## Testo proposto:
Tamponi dai medici di medicina generale? È evidente che si tratta di una situazione che non puo’ realizzarsi. Basterebbe andare a vedere la dotazione di personale e strumentale per le postazioni nate per questo, cioe’ i drive-in, per rendersi conto di come non sia fattibile fare tamponi negli studi dei medici di medicina generale che, per chi non lo sapesse, nella maggior parte dei casi sono appartamenti ad uso civile abitazione“. Cosi’ Cristina Patrizi, responsabile area convenzionata SMI-Lazio e consigliera dell’Ordine dei medici di Roma, interpellata sul tema dall’agenzia Dire.

“Gli studi per lo piu’ sono comuni appartamenti, magari al primo piano di un condominio- ha proseguito Patrizi- dove e’ impensabile stabilire un percorso di entrate e uscite che devono necessariamente essere diversificate, non perche’ lo diciamo noi, ma perche’ per fortuna, anche in questo gran caos del Covid-19, qualche linea guida esiste su questo. E sia la vestizione del personale sia la dotazione di questo tipo di strutture e’ ben delineata”. Cosa accadrebbe, si chiede Patrizi, se in uno studio medico che si trova in un condominio “magari di una grande citta’ come Roma, in cui abitano molte persone, con vecchi ascensori e scale scomode, ci mettessimo a fare tamponi? È cosi’ lapalissiano che non bisognerebbe neppure parlarne. Se noi vogliamo fare le ‘boutade’, perche’ ci si ricorda della medicina generale quando ci sono da fare interventi territoriali, allora noi diciamo: ce ne siamo accorti molto in ritardo. Se adesso andiamo in un poliambulatorio di una Asl troviamo le file fuori, il personale di vigilanza che cerca di mantenere le file con dei percorsi differenziati e le persone che si accalcano e discutono. Un disastro. Pensiamo a cosa accadrebbe in un condominio. È veramente parlare del nulla. E noi siamo stanchi di parlare del nulla, perche’ abbiamo lasciato sul campo centinaia di colleghi morti per l’inefficienza del sistema“.

## Esercizi:
1/ Nel testo sui tamponi, elenca tutte le cose che Patrizi dice di trovare oggi in un poliambulatorio di una Asl.
2/ Riscrivi la parte del testo sui tamponi che si apre con le parole "Tamponi dai medici" e si chiude con "tema dall’agenzia Dire.", mettendo "centri tamponi" al posto di "drive-in".
3/ Nel testo sui tamponi, chi ha interpellato Cristina Patrizi sul tema?
Le righe riportate di seguito sono un materiale separato dal testo.

(Dati di localizzazione tramite coordinate in pixel)
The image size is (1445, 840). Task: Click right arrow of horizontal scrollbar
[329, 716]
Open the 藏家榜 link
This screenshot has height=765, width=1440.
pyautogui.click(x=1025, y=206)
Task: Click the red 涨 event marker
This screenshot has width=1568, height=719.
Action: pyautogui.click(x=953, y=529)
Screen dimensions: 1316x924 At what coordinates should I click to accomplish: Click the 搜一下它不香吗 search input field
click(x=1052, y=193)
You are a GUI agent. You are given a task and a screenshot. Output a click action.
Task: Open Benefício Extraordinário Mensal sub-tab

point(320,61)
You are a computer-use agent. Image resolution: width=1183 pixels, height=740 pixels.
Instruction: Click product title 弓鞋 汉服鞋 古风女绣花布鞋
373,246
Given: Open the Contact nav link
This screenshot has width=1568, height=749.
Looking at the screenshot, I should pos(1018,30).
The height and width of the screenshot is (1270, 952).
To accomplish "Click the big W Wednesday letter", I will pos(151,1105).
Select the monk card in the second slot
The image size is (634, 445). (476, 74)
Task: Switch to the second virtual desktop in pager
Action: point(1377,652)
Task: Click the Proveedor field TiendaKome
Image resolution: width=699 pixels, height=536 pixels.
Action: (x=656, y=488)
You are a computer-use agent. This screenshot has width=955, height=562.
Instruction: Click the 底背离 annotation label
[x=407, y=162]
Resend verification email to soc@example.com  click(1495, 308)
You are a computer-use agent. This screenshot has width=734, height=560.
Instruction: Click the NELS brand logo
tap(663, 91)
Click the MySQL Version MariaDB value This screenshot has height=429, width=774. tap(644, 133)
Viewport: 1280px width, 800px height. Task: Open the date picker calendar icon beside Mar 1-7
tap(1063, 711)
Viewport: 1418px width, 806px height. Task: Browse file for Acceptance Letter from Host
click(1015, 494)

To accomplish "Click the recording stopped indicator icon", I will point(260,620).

## Risposte per esercizio:
1/
- le file fuori
- il personale di vigilanza che cerca di mantenere le file con dei percorsi differenziati
- le persone che si accalcano e discutono

2/
Tamponi dai medici di medicina generale? È evidente che si tratta di una situazione che non puo’ realizzarsi. Basterebbe andare a vedere la dotazione di personale e strumentale per le postazioni nate per questo, cioe’ i centri tamponi, per rendersi conto di come non sia fattibile fare tamponi negli studi dei medici di medicina generale che, per chi non lo sapesse, nella maggior parte dei casi sono appartamenti ad uso civile abitazione“. Cosi’ Cristina Patrizi, responsabile area convenzionata SMI-Lazio e consigliera dell’Ordine dei medici di Roma, interpellata sul tema dall’agenzia Dire.

3/ L'agenzia Dire.